:: Document passage ::

Postby cashhewn » Sun Aug 02, 2020 8:16 am

Hi,

I'm in the midst of running the dizzying (sickening?) 1073 research gauntlet. Specifically, at the moment I'm trying to suss out the differences in the AMS Neve 1073 lineup and weigh where the corners have been cut on components and/or features in order to figure out what product might be best for me. Hugh Robjohns here at SOS has excellently reviewed many of the iterations of AMS's lineup, but I'm still left with questions...

Maybe we can compile some useful information on the differences here in this thread?

Here's what I understand (please correct me and please add any info you might have):

1073- the AMS Neve flagship offering, no expense spared, 3 dedicated transformers, one each on the line input, mic input, and line output, full compliment of the EQ section, must have a power rack or console to provide power, "hand wired"- £2100

1073N- has all the features of the 1073 but adds a DI, can also be console or power rack mounted yet has the ability to be used as a standalone device with its own line lump power supply, but is much cheaper than the 1073 due to surface mount construction and what else? What other components or corners are cut to make it £600 pounds cheaper than the 1073?- £1500

Here's where I really start to lose the plot...

:::
:: Records ::

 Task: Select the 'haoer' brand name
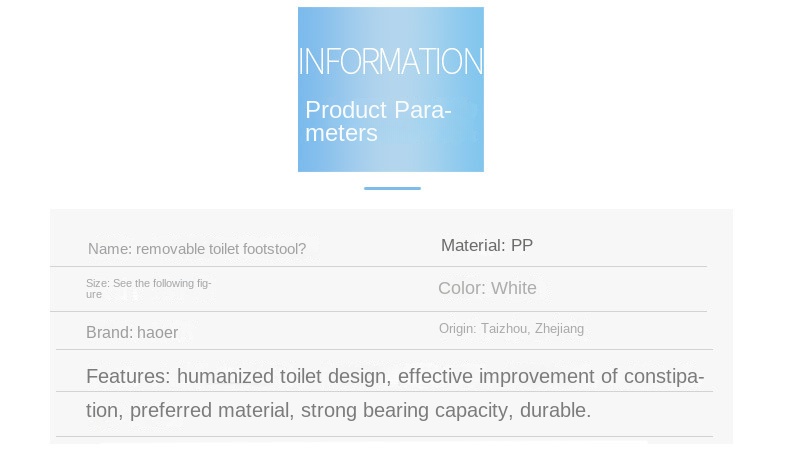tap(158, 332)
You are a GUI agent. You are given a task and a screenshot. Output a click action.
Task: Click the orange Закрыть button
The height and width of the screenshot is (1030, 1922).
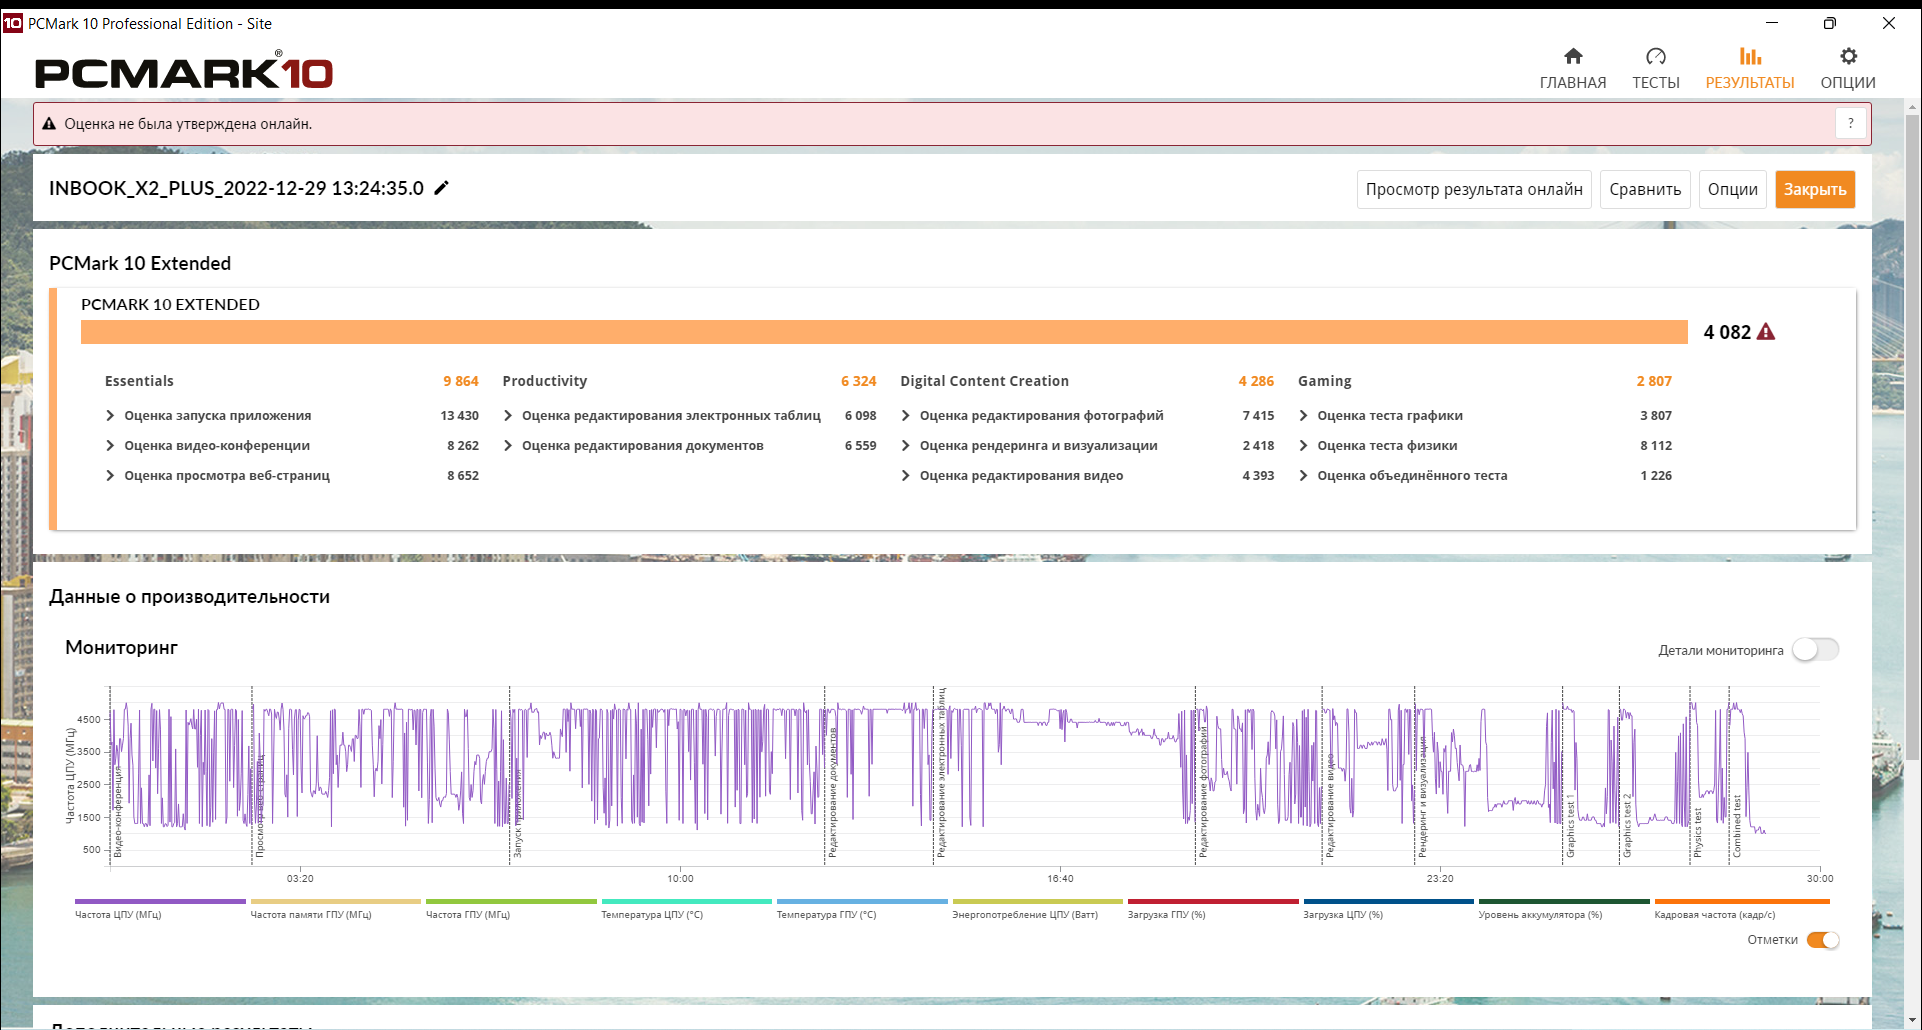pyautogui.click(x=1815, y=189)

:::

> _Problem requirements_
Translate this sentence from the forum post about the AMS Neve 1073 lineup above into Spanish: "Maybe we can compile some useful information on the differences here in this thread?"

> _Result below_
¿Quizás podamos reunir información útil sobre las diferencias aquí en este hilo?